Selon des analyses récentes, la quasi-totalité des bitcoins attribués aux réserves souveraines d’El Salvador proviendrait de Bitfinex, une plateforme d’échange de cryptomonnaies. Cette concentration suscite des questions quant au contrôle effectif de ces actifs numériques, certains chercheurs suggérant que l’administration de Nayib Bukele pourrait ne pas être la véritable détentrice de ces fonds.
Un rapport publié par le média salvadorien El Diario de Hoy, met en avant une enquête s’appuyant sur les travaux du chercheur Mario Gómez. Ce dernier avance l’hypothèse selon laquelle Bitfinex pourrait jouer un rôle plus central qu’annoncé, en facilitant la gestion des bitcoins d’El Salvador via des prêts ou des dons qui lui laisseraient un contrôle effectif sur ces fonds.
Le site officiel du gouvernement affiche un solde de 6 114,18 bitcoins, un chiffre qui coïncide avec les estimations fournies par la plateforme indépendante Nayib Tracker. Toutefois, ces informations se limitent à une simple indication du solde enregistré sur une adresse blockchain spécifique, sans préciser les modalités de gestion de ces actifs.
Des chercheurs ayant retracé l’origine des fonds estiment que 80 % des bitcoins stockés sur cette adresse proviendraient directement de portefeuilles sous contrôle de Bitfinex. Les 20 % restants, bien que transitant par la Chivo Wallet, seraient également issus de sources affiliées à Bitfinex, à l’exception d’un volume marginal ayant transité par Binance. Cette provenance soulève des interrogations sur la réelle autonomie d’El Salvador en matière de détention et de gestion de ses réserves numériques.
Relations financières étroites avec Bitfinex et Tether
Les liens entre l’administration Bukele et Bitfinex ne sont pas nouveaux. Dès les premières acquisitions de bitcoins par le gouvernement, Bitfinex a joué un rôle central en facilitant les opérations d’achat via un mécanisme de moyenne d’achat en dollars, qui a ensuite été abandonné.

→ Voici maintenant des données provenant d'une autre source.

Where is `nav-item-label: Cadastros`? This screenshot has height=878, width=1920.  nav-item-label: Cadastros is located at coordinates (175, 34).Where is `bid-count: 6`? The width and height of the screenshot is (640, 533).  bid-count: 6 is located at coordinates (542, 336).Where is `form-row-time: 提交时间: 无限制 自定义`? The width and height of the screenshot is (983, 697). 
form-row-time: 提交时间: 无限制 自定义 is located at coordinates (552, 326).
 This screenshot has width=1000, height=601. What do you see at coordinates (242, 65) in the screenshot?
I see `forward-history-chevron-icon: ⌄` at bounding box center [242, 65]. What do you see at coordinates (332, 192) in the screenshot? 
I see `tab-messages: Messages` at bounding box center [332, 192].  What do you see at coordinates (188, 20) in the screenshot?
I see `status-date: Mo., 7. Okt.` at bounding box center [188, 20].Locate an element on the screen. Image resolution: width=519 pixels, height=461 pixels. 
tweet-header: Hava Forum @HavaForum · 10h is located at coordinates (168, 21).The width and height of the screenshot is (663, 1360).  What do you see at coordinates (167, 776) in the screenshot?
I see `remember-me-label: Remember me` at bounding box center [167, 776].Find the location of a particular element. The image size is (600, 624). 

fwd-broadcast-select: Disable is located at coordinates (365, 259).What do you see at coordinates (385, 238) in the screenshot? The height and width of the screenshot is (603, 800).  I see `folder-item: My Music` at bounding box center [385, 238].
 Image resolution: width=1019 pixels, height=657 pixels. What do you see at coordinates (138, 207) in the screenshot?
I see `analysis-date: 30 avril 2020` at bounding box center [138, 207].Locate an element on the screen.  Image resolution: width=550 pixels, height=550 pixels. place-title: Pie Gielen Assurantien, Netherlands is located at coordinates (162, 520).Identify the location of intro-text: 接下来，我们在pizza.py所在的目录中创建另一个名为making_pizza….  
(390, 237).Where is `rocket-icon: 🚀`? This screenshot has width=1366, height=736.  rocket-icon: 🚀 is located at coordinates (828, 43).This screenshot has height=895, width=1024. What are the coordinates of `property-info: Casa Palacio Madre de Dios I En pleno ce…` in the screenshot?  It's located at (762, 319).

Au-delà de ces transactions, les entreprises affiliées à Bitfinex ont obtenu des licences d’exploitation pour des services liés aux actifs numériques au Salvador. Elles ont notamment été impliquées dans le lancement des obligations Bitcoin, le financement du projet énergétique Volcano Energy, ainsi que la mise en place de produits dérivés en cryptomonnaies et de titres tokenisés.
Par ailleurs, Tether, l’émetteur du stablecoin USDT et entité sœur de Bitfinex, a récemment relocalisé son siège social à El Salvador. Plusieurs de ses dirigeants, dont Paolo Ardoino, Claudia Lagorio et Giancarlo Devasini, y ont également réalisé des investissements immobiliers.
Répercussions potentielles et cadre réglementaire
Ces nouvelles révélations interviennent alors qu’El Salvador vient de conclure un accord financier de 1,4 milliard de dollars avec le Fonds monétaire international (FMI). Dans ce cadre, le gouvernement s’est engagé à accroître la transparence sur ses acquisitions de bitcoins, à retirer son statut de monnaie légale et à suspendre de nouvelles acquisitions. L’examen approfondi des finances publiques sous l’égide du FMI pourrait ainsi apporter des éclaircissements sur la gestion effective des réserves en bitcoins du pays.
À ce jour, aucun élément tangible ne permet de confirmer de manière indépendante l’existence d’accords sous-jacents entre El Salvador et Bitfinex quant à la détention ou au contrôle des fonds. L’analyse des flux et des structures de détention de ces actifs numériques reste donc un sujet de surveillance pour les observateurs du marché et les instances internationales.